(Bloomberg) -- Citigroup Inc. will eventually expect borrowers to have a credible plan for measuring and reducing their carbon footprint as part of the bank’s pledge to achieve net-zero greenhouse-gas emissions.

The firm is still formulating plans for how it will go about pulling off its pledge, Chief Executive Officer Jane Fraser said Tuesday at the WSJ CEO Council conference. When asked how the firm would respond to a natural-gas driller looking for a 30 year loan to build infrastructure, Fraser said it would start with a conversation. 

“If they don’t have a credible plan and they’re not able to come up with targets and metrics and disclosures, then it will be a shorter conversation,” Fraser said. 

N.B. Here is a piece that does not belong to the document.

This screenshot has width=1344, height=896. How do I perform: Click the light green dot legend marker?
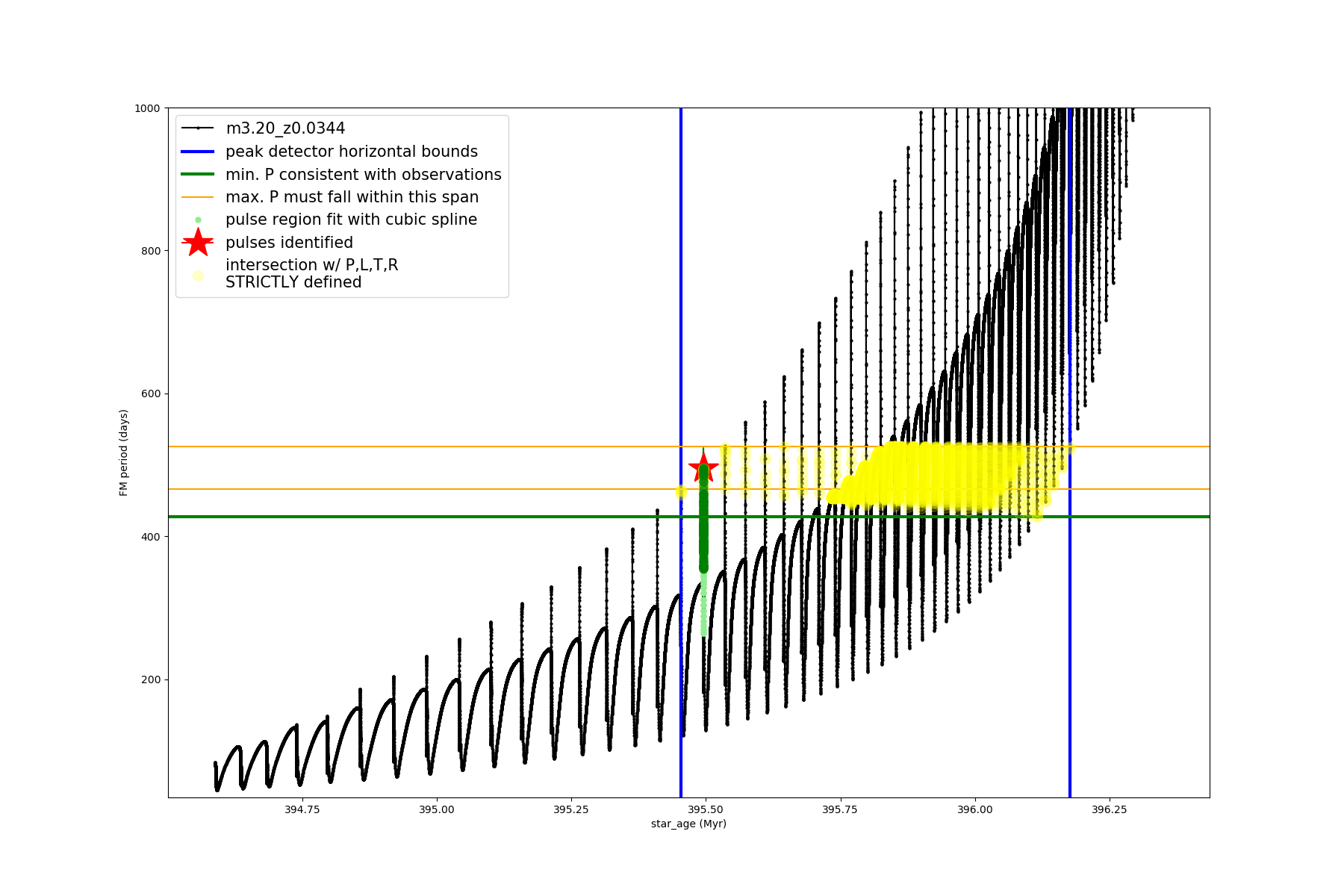pos(198,220)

Citigroup’s climate plans are a key push for Fraser, who made the pledge to achieve net-zero emissions by 2050 on her first day as CEO in March. Fraser was one of many financiers who descended on Glasgow earlier this year for a climate summit, where she called for global leaders to set consistent sustainability standards that would make it easier for clients to invest in green projects.

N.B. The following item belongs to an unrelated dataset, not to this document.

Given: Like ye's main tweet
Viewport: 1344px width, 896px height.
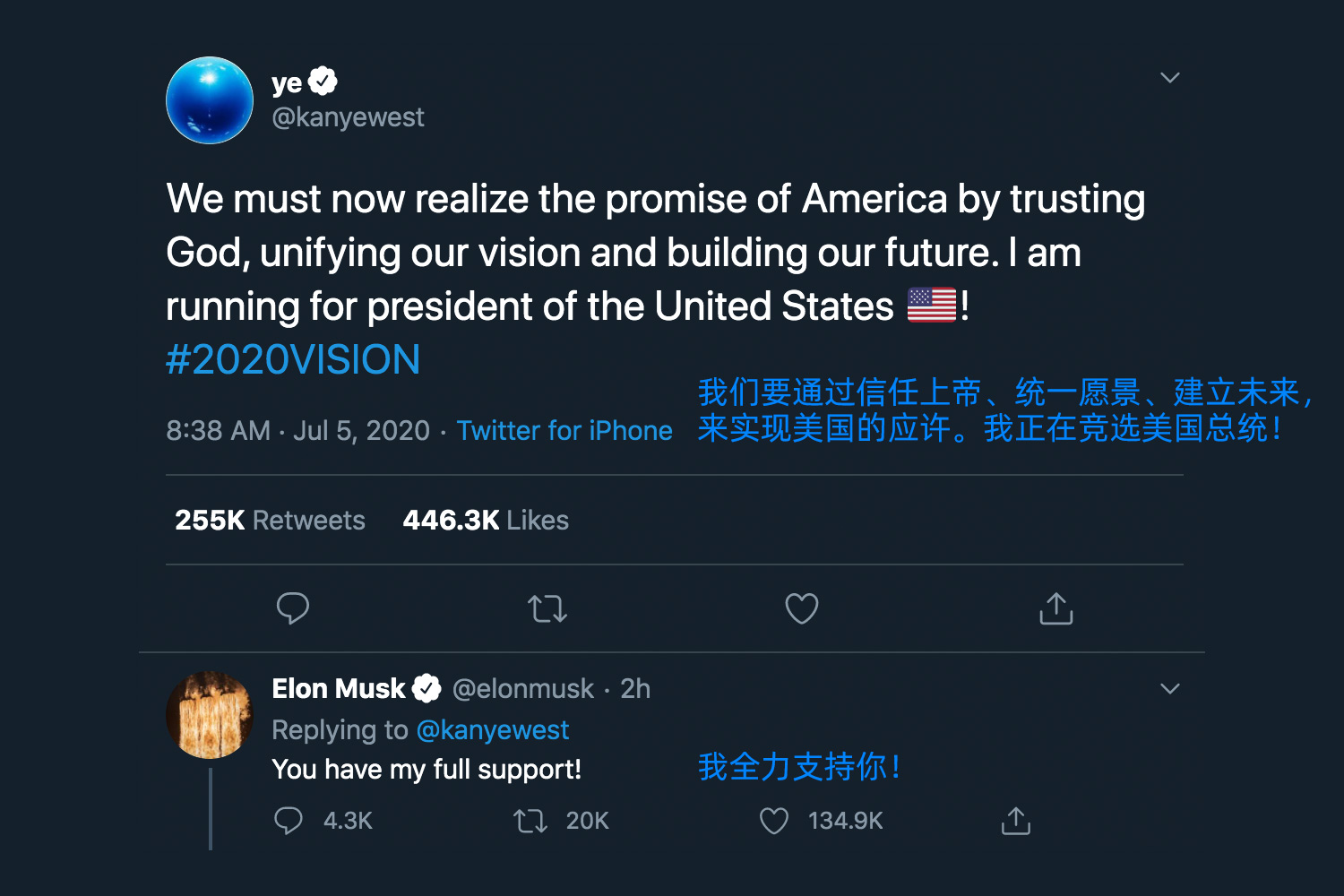Looking at the screenshot, I should pyautogui.click(x=801, y=609).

Fraser said Tuesday her firm isn’t a fan of the idea of simply asking clients to dispose of any so-called “brown” assets, which would just shift the problem to a new owner. She cautioned that banks also have to consider the ramifications of quickly pulling support for carbon-laden industries without back-up plans.

“If we’re shutting down a lot of brown assets in certain communities and then we’re not providing alternative employment sources and driving finances into local entrepreneurs and building out the alternatives, this will be a very unpleasant and socially unpleasant transition that we go through,” she said.